A random search optimization method based off an analogous process for the slow cooling of metals is explored and used to find the optimum solution for a number of regression models that analyze nuclear, radiological, biological, and chemical terrorism targets. A non-parametric simulation based off of historical data is also explored. Simulated series of 30 years, 60 years, and a 30 year extrapolation of historical data are provided. The inclusion of independent variables used in the regression analysis is based off existing work in the reviewed literature. CBRN terrorism data is collected from both the Monterey Institute's Weapons of Mass Destruction Terrorism Database as well as from the START Global Terrorism Database. Building similar models to those found in the literature and running them against CBRN terrorism incidence data determines if conventional terrorism indicator variables are also significant predictors of CBRN terrorism targets.
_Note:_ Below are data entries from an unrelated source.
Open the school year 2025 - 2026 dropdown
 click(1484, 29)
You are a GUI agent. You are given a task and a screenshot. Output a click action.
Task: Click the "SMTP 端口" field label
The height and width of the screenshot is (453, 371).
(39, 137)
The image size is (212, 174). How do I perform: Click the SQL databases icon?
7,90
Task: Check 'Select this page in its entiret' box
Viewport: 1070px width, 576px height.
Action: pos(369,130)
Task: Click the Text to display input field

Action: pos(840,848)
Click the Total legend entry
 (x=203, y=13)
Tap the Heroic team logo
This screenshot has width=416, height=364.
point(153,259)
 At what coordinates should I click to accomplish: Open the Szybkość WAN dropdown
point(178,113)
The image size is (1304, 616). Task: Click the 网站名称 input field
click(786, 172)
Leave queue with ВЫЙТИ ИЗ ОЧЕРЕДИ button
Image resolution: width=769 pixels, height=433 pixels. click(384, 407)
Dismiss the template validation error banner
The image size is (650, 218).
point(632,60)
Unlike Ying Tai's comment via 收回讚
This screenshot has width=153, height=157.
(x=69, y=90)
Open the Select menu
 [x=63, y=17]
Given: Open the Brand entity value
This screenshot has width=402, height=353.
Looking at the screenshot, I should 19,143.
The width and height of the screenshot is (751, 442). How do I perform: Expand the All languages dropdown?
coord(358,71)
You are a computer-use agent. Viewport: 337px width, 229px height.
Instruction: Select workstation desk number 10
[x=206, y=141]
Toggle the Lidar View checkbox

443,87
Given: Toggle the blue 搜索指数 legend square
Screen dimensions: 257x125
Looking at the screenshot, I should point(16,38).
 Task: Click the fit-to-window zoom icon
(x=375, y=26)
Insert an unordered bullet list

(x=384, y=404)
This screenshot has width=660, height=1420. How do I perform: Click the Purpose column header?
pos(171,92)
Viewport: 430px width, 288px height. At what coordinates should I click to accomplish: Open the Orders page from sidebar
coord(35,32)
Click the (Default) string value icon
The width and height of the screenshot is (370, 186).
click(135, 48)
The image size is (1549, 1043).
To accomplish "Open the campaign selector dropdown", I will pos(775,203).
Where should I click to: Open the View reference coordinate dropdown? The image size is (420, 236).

The negative binomial model was determined to be the best regression model available for the data analysis. Two general types of models are developed, including an economic development model and a governance model. From the economic development model we find that national GDP, GDP per capita, trade openness, and democracy to significant indicators of CBRN terrorism targets. Additionally from the governance model we find corrupt, stable, and democratic regimes more likely to experience a CBRN event. We do not find language/religious fractionalization to be a significant predictive variable. Similarly we do not find ethnic tensions, involvement in external conflict, or a military government to have significant predictive value.